BEGIN
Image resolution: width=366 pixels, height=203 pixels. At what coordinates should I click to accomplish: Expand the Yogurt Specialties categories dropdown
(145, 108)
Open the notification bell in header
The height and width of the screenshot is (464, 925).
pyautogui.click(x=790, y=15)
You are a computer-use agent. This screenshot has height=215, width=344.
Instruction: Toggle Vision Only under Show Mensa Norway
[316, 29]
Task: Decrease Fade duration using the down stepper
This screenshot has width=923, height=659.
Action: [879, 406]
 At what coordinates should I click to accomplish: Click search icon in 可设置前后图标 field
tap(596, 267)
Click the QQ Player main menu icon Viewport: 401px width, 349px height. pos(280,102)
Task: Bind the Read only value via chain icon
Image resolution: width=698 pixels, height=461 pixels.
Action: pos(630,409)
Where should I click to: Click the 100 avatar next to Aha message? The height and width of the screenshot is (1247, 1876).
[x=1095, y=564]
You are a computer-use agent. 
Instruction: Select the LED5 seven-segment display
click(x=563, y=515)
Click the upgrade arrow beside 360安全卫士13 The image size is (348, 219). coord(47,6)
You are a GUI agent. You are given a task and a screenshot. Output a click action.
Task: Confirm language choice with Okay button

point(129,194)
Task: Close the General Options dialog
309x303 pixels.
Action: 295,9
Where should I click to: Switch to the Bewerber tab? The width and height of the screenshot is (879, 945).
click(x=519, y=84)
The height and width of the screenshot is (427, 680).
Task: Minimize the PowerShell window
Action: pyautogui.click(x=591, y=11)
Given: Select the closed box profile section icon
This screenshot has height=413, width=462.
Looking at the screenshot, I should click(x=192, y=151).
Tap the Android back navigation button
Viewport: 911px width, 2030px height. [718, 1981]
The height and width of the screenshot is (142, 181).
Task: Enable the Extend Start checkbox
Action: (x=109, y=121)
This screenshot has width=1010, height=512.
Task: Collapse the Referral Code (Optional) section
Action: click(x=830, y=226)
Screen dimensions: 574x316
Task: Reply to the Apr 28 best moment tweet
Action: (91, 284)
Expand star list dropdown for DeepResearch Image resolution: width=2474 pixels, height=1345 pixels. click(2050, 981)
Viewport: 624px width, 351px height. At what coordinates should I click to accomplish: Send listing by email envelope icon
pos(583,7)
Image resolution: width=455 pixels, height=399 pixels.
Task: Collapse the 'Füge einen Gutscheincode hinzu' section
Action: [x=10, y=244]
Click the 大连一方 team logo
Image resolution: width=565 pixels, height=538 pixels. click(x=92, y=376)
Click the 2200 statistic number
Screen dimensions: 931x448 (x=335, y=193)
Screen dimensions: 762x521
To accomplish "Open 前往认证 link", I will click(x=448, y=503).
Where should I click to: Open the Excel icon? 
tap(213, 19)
END
Copy exactly the lines that run from the one with "Screen dimensions: 762x521" to the last line of the material, including both.

**Answer for the task**
Screen dimensions: 762x521
To accomplish "Open 前往认证 link", I will click(x=448, y=503).
Where should I click to: Open the Excel icon? 
tap(213, 19)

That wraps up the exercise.